Try it: Pull out every line from the listing that has the word "toolbar".

□ □ □ □ □ □ □

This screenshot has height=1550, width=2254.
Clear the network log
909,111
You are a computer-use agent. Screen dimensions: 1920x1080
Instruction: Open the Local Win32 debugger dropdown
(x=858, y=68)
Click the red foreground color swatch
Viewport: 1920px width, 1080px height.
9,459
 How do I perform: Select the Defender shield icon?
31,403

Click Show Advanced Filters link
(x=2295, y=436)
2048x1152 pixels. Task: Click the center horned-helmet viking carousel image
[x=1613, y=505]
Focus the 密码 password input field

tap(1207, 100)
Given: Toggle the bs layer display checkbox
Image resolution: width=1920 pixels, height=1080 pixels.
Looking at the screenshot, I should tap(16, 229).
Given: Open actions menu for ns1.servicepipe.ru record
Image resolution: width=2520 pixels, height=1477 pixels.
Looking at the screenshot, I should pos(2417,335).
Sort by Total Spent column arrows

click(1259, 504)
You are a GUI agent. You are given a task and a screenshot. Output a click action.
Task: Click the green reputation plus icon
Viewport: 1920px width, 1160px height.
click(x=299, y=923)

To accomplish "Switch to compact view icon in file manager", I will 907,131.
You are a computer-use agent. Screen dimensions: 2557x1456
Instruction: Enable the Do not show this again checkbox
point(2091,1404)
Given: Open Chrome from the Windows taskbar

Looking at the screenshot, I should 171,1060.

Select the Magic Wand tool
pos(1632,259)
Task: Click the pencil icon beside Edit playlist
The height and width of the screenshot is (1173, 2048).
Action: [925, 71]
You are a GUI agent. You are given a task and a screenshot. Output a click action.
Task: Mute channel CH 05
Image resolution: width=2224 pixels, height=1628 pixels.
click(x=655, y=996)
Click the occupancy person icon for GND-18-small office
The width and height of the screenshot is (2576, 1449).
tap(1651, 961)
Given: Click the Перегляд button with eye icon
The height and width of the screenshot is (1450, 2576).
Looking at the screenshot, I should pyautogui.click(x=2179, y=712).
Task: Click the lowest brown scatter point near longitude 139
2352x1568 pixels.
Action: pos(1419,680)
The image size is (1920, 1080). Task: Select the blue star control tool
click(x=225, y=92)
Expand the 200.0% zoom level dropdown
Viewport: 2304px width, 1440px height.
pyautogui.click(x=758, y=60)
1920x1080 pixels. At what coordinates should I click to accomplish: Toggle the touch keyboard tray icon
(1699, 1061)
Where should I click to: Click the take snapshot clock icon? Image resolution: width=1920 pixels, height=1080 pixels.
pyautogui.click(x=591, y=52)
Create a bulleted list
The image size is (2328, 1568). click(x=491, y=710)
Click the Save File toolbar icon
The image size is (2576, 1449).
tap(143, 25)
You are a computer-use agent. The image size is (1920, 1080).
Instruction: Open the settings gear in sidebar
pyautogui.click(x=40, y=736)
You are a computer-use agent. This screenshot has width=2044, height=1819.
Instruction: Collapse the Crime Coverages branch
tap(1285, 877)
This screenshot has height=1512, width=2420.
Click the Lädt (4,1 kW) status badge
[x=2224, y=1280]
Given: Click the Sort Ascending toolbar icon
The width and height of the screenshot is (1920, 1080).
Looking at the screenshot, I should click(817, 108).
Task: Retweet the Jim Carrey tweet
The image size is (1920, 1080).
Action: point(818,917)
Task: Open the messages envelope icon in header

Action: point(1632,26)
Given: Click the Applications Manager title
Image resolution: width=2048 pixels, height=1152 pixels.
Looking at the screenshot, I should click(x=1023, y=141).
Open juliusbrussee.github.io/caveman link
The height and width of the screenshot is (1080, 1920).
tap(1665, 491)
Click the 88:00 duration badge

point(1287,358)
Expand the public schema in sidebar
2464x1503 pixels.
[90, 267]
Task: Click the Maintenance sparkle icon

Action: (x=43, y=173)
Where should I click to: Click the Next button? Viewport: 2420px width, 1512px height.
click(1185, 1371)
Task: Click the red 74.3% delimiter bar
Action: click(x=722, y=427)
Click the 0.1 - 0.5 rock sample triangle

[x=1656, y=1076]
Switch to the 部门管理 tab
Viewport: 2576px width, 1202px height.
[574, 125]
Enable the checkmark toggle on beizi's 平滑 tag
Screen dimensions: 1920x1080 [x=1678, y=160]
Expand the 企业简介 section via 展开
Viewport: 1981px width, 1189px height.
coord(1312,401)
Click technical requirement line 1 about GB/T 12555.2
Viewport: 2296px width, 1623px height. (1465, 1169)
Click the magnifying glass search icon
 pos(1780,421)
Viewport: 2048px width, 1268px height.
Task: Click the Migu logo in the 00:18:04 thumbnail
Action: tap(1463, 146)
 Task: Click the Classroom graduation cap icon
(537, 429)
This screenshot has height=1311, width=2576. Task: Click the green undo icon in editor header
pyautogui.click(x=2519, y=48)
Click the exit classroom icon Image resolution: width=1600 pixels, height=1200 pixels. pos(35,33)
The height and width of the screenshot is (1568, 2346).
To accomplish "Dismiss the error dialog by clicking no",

□ □ □ □ □ □ □

Answer space:
Click the Save File toolbar icon
Given: Click the Sort Ascending toolbar icon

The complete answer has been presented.